Justice Radhakrishnan came to the
conclusion that so far as unaided educational institutions are
concerned the obligation cast under Section 12(1)(c) of the RTE Act is only
directory. He stated that it is open to the private unaided educational
institutions, both minority and non-minority, at their volition to admit
children who belong to the weaker sections and disadvantaged group in the
neighbourhood in their educational institutions as well as in pre-schools.
CONCLUSION
Article 137 of the Constitution
confers power on the Supreme Court to review any judgment pronounced or order
made by it, subject to the provisions of any law made by the parliament or
rules made by the Supreme Court in pursuance of Article 145 of the
Constitution. In exercise of the power
under Article 145, the Supreme Court has framed the Supreme Court Rules, 1966.
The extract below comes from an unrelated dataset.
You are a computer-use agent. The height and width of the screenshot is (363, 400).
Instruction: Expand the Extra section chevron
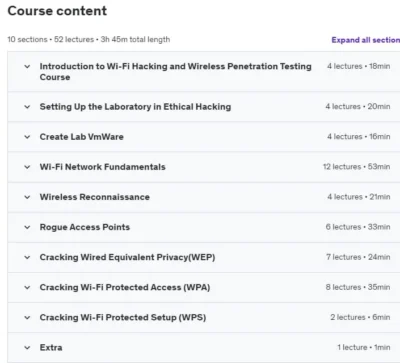(27, 348)
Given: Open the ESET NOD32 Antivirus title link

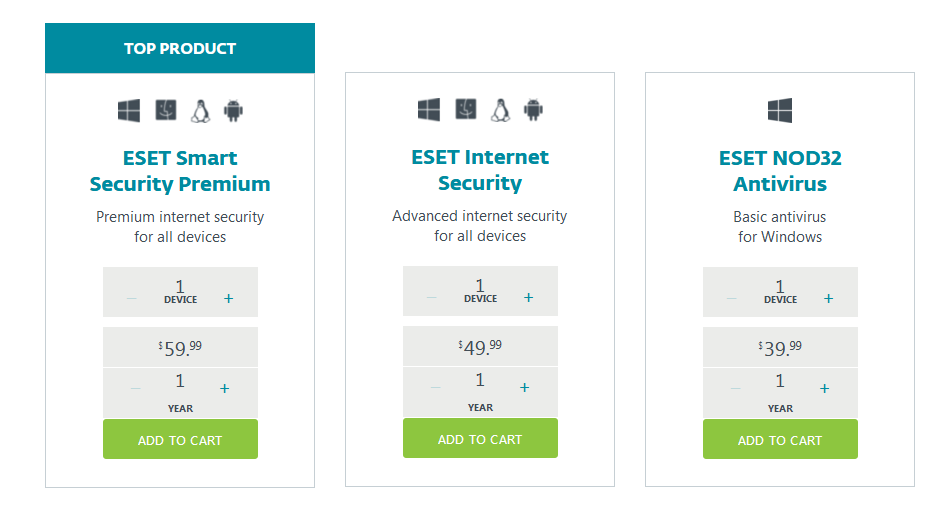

In accordance with Rule 1 of
Order XL of the Supreme Court Rules, 1966, the Supreme Court may review its
order or judgement, but no application for review would be entertained in a
civil proceeding except on the ground mentioned in Order XLVII, rule I of the
Code of Civil Procedure, and in a criminal proceeding except on the ground of
an error apparent on the face of the record. Such a review petition must be
filed within 30 days from the date of the judgment or order sought to be
reviewed.
Further, where an application for
review of any judgment and order has been made and disposed of, no further
application for review shall be entertained in the same matter. Having said
that, in the case of Rupa Ashok Hurrah
v. Ashok Hurrah[1],
the Supreme Court held that even after dismissal of a review petition under
Article 137 of the Constitution, Supreme Court, may entertain a curative
petition and reconsider its judgment/order, in exercise of its inherent powers
in order to prevent abuse of its process, to cure gross miscarriage of justice.[2] In
the aforementioned case, the Supreme Court laid down other conditions required
to be fulfilled in order to file and entertain such a petition. It is
interesting to note that last year the Supreme Court had dismissed the curative
petitions filed by the Central Bureau of Investigation (“CBI”) in the Bhopal Gas tragedy case on the ground that the CBI had
been unable to satisfy the court that any grounds as mentioned in the Hurrah case had been made out.[3]
It is evident from the above that
with the order dated September 18, 2012, there can be no further review of the
RTE judgment unless the Supreme Court is satisfied that there has been gross
miscarriage of justice or it is necessary to review the order to prevent abuse
of process. As a result, all aided and unaided schools other than unaided
minority schools would be required to give effect to the provisions of the RTE
Act from the academic year 2012 – 13. This would inter alia mean that schools would be required to give admission to
students from economically weaker sections to the minimum extent of 25% in
classes I to VIII and in pre-primary classes, where applicable.